Siapa yang tak kenal Naga Bonar?
Tokoh kocak nan legendaris dalam film besutan Asrul Sani (1987) itu dikenal
suka main angkat pangkat sendiri, bahkan pernah minta gelar Marsekal
Medan-Lubuk Pakam yang jelas-jelas tak ada dalam kamus militer. Adegan ini memang
hanya rekaan, namun ternyata punya jejak nyata dalam sejarah. Di balik layar,
sosok asli yang menginspirasi lahirnya karakter Naga Bonar adalah seorang
laskar Medan bernama Timur Pane.
Bedanya, kalau Naga Bonar hanya
fiksi, Timur Pane benar-benar hidup dan kisahnya jauh lebih liar dari film.
Dari Copet Menjadi Jenderal
Timur Pane bukan keturunan
bangsawan, bukan pula perwira terlatih. Ia hanyalah pedagang sayur sekaligus
pencopet kelas kakap di Medan. Tubuhnya kecil, wajahnya keras dengan rona
kebiruan di bagian bawah, dan sorot matanya terkenal buas. Namun satu hal yang
membuatnya disegani yaitu nyali besar dan keberanian nekat.

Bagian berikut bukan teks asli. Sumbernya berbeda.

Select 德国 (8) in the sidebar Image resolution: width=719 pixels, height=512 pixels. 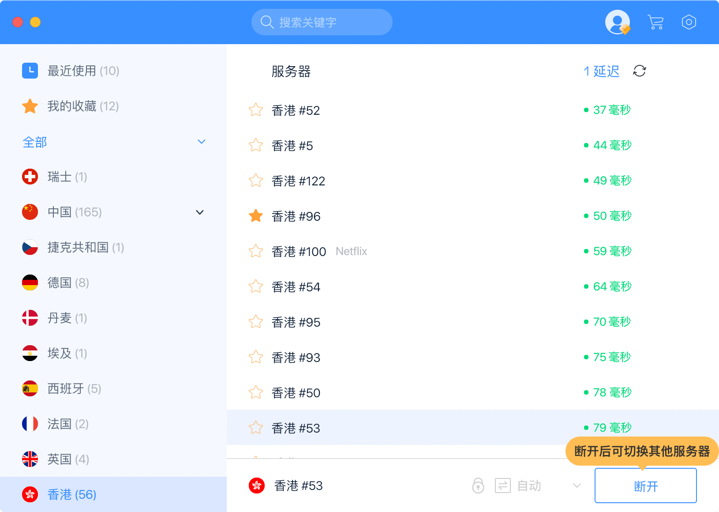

Saat Pertempuran Medan Area
pecah, Timur Pane segera menghimpun gerombolannya yang sebagian besar berisi
kriminal jalanan. Dari situlah lahir “Laskar Naga Terbang”, pasukan dadakan
yang menebar rasa takut sekaligus kebanggaan bagi sebagian orang.
Konon, dalam banyak pertempuran,
Timur Pane sendiri turun tangan membantai lawan-lawannya. Cerita kejam itu
justru melambungkan namanya.
“Jenderal Mayor” ala Timur Pane
Entah dari mana datangnya, Timur
Pane tiba-tiba menyematkan pangkat jenderal mayor di depan namanya. Gelar itu
jelas tak resmi, tapi ia percaya pangkat bisa diciptakan asal punya nyali.
Untuk memperkuat kesan, ia menempelkan bendera kuning ala Jepang di
kendaraannya yaitu simbol perwira tinggi zaman pendudukan.
Tak berhenti di situ. Timur Pane
melegalkan pasukan copetnya menjadi Tentara Marsose, lengkap dengan
pangkat-pangkat militer yang dibagi sesuka hati. Ia bahkan mendatangi Gubernur
Muda Sumatra Utara, S.M. Amin, dan menuntut agar pasukannya diakui sebagai
tentara republik. Permintaan tambahannya lebih mencengangkan yaitu anggaran 120
juta gulden per bulan untuk membiayai laskar kriminal itu.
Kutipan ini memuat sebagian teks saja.